Because the lot is fairly wide (at least for San Francisco) at 40 feet, it made more sense to demolish the house, then have Surface Design do the landscaping before the build. “It was much easier bringing in the dirt without the house being in the way,” Bernstein says. “They even brought in some of the bigger plants.” Only then did Chan’s crew begin the construction. (Other landscaping features, such as the fences and wood structures were installed later.)
The result is part of what makes the house seem cohesive. “[There was] a strong sense of connection from day one,” Bernstein says. “The fluidity of how the house relates to the landscape was a collaboration.”
The original house was living space over a garage with an external staircase. Bernstein kept that configuration but captured the stairs inside. Doing this, she says, “helped to add a sense of spaciousness in the living room because it added air and volume without changing the footprint.”
Gaining space in the back meant the team would have to create a retaining wall close to the kitchen windows because the hill is so steep. Bernstein’s solution: a step up within the house, which helps mitigate the retaining wall and give spatial configuration to the open floor plan. The step also “contributes to the idea of this project,” Bernstein says. “You’re always traversing the hill on the inside and outside of the house. It has a practical and a metaphorical purpose, which is the way we like to view our architecture.”

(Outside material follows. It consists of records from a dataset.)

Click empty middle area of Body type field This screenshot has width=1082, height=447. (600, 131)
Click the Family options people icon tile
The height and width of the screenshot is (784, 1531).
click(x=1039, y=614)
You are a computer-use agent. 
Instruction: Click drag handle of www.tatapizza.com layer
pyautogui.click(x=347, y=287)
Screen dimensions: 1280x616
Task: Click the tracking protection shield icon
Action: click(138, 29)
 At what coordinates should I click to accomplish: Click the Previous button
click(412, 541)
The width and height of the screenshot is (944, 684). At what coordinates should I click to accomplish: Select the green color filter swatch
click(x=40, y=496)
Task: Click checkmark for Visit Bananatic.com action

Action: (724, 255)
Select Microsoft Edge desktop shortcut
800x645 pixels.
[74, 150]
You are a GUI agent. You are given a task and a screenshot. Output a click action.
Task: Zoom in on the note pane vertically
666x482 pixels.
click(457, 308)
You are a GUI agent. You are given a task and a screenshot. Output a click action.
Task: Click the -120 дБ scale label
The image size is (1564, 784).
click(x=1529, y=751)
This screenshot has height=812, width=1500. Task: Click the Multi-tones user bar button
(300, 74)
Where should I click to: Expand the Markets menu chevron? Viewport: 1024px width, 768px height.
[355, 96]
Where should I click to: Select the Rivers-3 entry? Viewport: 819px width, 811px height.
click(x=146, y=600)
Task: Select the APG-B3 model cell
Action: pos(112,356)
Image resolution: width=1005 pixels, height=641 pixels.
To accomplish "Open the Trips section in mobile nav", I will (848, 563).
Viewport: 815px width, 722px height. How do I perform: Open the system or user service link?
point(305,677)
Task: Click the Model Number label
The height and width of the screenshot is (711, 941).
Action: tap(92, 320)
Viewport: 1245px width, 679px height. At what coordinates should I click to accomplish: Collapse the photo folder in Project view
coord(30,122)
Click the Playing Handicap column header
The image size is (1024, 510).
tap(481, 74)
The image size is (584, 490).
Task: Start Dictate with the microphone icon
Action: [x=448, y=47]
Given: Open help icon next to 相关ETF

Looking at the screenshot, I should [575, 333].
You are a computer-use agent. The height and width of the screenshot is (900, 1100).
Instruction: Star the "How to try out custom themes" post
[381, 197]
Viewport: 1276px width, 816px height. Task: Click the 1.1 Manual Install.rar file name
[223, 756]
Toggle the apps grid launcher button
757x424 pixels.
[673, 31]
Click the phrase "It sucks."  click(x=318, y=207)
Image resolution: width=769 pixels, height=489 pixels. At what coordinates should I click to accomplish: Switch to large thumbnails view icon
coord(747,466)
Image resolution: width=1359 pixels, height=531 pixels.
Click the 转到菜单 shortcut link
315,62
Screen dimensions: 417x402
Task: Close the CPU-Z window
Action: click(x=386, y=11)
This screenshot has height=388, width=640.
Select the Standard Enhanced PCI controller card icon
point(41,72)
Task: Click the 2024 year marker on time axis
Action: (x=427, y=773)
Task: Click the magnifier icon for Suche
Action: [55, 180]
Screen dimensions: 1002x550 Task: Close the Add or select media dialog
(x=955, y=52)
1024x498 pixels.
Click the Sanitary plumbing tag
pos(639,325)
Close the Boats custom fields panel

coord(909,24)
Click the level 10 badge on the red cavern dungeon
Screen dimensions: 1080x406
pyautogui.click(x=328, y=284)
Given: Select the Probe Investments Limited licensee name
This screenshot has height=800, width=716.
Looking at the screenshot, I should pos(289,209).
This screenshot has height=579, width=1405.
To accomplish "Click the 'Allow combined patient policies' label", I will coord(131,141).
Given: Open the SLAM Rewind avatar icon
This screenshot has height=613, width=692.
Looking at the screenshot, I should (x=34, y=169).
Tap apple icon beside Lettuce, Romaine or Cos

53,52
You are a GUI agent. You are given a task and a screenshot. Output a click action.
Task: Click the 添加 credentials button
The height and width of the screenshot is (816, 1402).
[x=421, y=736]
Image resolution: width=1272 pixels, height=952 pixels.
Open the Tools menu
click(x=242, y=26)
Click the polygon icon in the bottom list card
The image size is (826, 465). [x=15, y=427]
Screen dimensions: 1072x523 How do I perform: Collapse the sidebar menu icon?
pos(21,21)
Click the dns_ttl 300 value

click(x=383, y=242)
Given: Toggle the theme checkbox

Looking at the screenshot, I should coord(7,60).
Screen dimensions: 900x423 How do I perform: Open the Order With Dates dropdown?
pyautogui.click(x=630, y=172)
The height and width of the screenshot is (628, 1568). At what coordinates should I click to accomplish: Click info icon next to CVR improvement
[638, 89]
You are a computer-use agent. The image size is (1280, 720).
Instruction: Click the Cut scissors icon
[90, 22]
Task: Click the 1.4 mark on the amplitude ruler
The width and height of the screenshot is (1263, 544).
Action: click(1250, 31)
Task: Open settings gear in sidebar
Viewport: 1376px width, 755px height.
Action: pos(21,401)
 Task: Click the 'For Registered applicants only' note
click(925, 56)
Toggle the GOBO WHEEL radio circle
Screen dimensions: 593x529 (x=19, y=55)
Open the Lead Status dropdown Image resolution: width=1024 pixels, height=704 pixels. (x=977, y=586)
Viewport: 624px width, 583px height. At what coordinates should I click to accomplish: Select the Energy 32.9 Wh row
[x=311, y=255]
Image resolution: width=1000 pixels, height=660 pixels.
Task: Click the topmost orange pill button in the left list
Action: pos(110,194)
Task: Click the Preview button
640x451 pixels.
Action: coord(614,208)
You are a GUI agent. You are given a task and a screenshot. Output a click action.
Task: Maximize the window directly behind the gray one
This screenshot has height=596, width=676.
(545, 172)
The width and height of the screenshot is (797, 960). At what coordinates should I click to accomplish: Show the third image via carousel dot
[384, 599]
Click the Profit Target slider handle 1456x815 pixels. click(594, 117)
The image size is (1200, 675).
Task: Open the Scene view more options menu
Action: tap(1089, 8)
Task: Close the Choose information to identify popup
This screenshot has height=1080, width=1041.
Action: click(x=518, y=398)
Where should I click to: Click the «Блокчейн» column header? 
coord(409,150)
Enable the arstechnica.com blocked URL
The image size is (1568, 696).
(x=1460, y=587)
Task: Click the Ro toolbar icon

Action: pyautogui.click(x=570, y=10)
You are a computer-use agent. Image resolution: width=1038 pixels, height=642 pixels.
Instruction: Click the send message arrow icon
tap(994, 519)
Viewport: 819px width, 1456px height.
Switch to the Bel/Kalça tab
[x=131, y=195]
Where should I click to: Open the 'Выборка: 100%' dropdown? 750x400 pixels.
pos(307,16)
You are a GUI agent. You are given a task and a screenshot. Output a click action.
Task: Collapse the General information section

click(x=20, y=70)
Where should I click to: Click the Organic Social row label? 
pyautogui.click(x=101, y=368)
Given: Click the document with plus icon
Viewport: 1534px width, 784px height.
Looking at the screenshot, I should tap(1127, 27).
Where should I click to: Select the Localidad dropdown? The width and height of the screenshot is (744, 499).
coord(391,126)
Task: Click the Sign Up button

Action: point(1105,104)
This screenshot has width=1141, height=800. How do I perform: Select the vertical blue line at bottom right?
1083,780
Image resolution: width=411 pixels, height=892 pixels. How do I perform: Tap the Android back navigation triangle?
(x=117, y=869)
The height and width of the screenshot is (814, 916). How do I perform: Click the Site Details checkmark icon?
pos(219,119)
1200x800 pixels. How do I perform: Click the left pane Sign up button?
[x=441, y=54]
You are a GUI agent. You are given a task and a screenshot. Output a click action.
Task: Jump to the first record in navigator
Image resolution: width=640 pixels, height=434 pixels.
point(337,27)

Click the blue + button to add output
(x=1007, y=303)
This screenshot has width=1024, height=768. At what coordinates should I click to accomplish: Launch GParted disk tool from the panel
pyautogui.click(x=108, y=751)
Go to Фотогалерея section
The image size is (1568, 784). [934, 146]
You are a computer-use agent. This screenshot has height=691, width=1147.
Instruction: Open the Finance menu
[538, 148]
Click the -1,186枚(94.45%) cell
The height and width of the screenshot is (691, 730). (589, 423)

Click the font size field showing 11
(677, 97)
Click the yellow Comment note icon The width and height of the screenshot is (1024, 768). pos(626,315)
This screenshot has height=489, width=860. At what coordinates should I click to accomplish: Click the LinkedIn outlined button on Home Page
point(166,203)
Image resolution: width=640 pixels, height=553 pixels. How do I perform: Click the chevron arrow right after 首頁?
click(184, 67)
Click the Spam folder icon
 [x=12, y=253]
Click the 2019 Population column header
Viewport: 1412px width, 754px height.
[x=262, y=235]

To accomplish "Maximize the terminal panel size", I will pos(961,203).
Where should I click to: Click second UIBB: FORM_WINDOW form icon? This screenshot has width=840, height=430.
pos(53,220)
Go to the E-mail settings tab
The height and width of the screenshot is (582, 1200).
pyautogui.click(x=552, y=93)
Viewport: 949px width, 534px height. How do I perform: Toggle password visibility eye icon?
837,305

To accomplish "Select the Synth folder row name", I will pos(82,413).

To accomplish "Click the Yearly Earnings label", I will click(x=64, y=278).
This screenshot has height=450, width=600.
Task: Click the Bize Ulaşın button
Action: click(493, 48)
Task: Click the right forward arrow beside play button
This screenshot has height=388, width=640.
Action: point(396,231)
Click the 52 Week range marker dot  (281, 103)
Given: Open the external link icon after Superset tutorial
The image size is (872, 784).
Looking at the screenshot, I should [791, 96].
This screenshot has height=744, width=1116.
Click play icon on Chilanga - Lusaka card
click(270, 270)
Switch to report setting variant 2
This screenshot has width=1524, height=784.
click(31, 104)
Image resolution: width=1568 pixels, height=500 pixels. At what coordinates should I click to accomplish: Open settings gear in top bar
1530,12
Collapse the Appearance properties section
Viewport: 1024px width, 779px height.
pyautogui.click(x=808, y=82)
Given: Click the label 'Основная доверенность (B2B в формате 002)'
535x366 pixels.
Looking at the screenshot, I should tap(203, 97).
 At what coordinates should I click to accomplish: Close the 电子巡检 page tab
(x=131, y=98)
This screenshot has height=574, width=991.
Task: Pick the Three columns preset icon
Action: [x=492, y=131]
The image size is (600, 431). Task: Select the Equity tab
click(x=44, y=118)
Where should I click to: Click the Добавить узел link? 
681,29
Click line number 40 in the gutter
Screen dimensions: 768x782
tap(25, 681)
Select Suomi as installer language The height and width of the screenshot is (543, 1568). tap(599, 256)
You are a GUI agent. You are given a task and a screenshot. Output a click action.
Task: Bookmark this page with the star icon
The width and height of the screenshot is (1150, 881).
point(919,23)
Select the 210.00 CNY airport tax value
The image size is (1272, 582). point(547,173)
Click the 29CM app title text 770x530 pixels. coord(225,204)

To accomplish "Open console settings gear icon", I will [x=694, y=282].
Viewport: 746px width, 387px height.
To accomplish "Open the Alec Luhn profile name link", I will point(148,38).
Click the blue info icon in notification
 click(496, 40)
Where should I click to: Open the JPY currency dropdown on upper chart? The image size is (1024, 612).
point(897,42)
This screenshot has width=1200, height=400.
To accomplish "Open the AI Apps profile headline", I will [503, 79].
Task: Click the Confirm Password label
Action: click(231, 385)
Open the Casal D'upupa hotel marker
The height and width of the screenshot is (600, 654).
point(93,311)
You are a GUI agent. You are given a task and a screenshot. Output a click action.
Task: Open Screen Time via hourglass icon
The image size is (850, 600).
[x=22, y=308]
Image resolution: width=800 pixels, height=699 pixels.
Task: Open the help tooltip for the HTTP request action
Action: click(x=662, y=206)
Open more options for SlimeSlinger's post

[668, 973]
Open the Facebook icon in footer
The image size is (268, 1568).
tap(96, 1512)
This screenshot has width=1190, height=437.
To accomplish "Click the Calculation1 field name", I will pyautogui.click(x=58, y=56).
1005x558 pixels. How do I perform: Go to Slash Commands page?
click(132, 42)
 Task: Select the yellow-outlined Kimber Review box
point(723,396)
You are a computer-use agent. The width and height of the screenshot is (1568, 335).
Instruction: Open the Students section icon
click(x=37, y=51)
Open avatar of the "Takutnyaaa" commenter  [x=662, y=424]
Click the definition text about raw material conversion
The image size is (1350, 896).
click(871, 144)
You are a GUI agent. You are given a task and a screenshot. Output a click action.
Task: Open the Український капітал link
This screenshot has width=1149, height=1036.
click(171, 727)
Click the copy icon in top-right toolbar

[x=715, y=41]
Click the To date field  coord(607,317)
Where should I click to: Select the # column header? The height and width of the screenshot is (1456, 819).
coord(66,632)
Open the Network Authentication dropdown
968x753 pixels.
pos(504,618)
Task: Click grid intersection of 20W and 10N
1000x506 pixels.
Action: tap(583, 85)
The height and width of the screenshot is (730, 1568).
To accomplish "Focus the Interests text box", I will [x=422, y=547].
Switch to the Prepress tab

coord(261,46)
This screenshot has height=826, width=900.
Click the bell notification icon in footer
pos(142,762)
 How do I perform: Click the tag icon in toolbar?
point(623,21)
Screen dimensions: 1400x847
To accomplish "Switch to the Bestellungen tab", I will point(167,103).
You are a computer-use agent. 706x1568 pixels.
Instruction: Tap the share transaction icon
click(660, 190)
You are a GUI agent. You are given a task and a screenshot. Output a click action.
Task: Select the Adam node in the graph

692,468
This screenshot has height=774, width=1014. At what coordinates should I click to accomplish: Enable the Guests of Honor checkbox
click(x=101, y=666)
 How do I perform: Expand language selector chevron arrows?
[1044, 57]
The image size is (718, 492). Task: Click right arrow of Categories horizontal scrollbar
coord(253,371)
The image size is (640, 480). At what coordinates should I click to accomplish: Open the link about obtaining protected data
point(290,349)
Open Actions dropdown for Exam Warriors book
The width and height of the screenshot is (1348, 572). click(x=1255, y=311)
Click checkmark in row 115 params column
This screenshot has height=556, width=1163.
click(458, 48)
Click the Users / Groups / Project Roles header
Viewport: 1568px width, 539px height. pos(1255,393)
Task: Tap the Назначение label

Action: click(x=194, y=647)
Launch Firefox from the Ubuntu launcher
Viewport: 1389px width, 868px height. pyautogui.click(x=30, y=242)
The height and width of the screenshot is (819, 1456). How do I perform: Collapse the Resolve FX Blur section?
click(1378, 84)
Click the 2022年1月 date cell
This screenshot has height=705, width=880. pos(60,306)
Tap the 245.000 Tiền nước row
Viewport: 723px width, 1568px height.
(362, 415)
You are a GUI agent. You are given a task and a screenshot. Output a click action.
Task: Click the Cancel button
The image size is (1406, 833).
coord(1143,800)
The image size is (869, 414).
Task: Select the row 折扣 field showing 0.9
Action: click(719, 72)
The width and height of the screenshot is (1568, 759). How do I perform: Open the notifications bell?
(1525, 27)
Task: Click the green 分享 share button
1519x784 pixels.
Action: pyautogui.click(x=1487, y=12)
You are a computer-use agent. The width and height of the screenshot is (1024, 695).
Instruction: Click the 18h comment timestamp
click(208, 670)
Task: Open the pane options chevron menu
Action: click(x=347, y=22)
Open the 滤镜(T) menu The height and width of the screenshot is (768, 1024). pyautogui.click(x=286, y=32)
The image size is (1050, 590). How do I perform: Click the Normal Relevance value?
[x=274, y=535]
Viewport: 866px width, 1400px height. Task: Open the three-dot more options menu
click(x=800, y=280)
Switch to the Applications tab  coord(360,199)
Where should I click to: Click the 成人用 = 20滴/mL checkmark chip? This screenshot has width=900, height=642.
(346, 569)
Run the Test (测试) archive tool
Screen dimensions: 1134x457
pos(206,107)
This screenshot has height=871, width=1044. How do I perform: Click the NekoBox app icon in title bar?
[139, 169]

The house, now 1,800 square feet, is still modest. To increase the feeling of spaciousness, Bernstein raised the ceiling from 8 to 10 feet and specified large windows, five skylights and three clerestory windows. “Almost every room has two sources of light, which makes the smaller spaces feel larger because they’re ‘active’ with changes in daylight,” she says.
All Together Now
The cohesion that so struck the judges is by design. They remarked on Bernstein’s control, noting that “the composition considers everything, down to the detail of lighting and the furniture. That’s what makes it so strong.” Bernstein acknowledges that although the transformative quality of the project was important, “the landscape and the décor were all of a piece conceptually. For a renovation project that doesn’t always happen.”
Bernstein’s ultimate goal was to solve a problem of urban living in a compact footprint: “This is a very deliberative, qualitative experience. It’s not about having the biggest house and extra stuff. It was about having the right house.” In this case, the right house took the top honors.